April 26, 2008

Two plates


A little over thirty years ago, the day before graduation, Rick gave me two dishes. Both are heavy with the heavy duty feel of diner dishes. One is oval with a green floral and ribbon border, perfect for a butter dish. The other one is the size of a bread plate or a small salad plate, white with a single, crisp black line bordering its slightly scalloped edge.

He gave me the dishes because he was lightening his load, as he described it. He would be moving back to Largo following graduation, literally as in the next morning. For the time being, being a short time he hoped, he would be living with his parents, and so there were lots of things he no longer needed, including a dish or two.

Several weeks earlier Rick and I had collaborated on an alternative awards ceremony following the college’s official one. The one we pulled together, under the auspices of the Friends for the Unification of Common Knowledge, was held at a big elegantly aged Victorian home off San Marco Avenue and was a fine party and a very entertaining mock awards ceremony. At the urging of some who enjoyed the party, Rick organized a graduation event at the same house with the same Purple Jesus Fruit Punch.

It was at the party that Rick explained that both of the dishes had come from a great aunt, his mother’s older sister. We stood on the upstairs back porch of the house and for a few minutes he drifted away from the party and graduation and told me her story in a brief and sincere way.

She had grown up in Polk County on an orange orchard but moved off the farm when she married. Her husband and she opened a small store and gas station at the crossroads between Bartow and Ft. Meade, the only stretch of road for hundreds of miles where two US Highways, US-17 and US-92, travel the same route. The store, and later the diner, at Homeland, what pole had started calling the crossroads, did well.

Rick’s aunt never had children. He wasn’t sure how long they had been married when his uncle was traveling in south Florida on business and at Belle Glade got caught in the 1932 hurricane and disappeared. Never found him. Found his car, but not him. His aunt never remarried, but held onto the store-diner-service station until into the mid 1960’s when she sold out to a chain of convenience stores.
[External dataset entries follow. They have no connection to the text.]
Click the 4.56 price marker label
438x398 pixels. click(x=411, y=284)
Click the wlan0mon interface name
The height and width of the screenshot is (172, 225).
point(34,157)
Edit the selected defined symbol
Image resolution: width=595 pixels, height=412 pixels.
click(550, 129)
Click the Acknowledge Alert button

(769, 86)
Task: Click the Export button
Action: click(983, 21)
That’s when she moved from Homeland to a condo in St. Petersburg, not far from where Rick grew up. When he went away to college, she gave him some things to help him out, including a lamp he said he’d keep all his life. Those two dishes came from among those items.

The morning of graduation I drove out to the beach before dawn to see the sunrise, then took my time getting back to get dressed for the 10:00am ceremony. The graduation was held in the sanctuary of the Memorial Church, under its 150 foot high dome. I stood with Rick across the street as we weighed the moment, knowing it was a threshold of some thing.

After the ceremony, Rick left. We stayed in touch and saw each other when one of our routes passed near the other’s home. The last time I saw him was at a college reunion. Neither of us had ever been to one and we though it might be fun, figuring we'd at least have each other to talk with. It wasn’t fun and we did enjoy the time together.

And then time stepped in and we lost touch completely.

Two years ago while at a conference in St. Petersburg, I met an official from Largo. I mentioned that I had an old college buddy from Largo, but that he and I had been out of touch for a while. In conversation I learned that this man was a very close friend of Rick’s, was with him the day he died of cancer, and thoroughly enjoyed talking about the friendship.

Today is the college’s graduation ceremony. This morning I used butter from the oval dish to butter the hot pancakes laid out on the small white dish.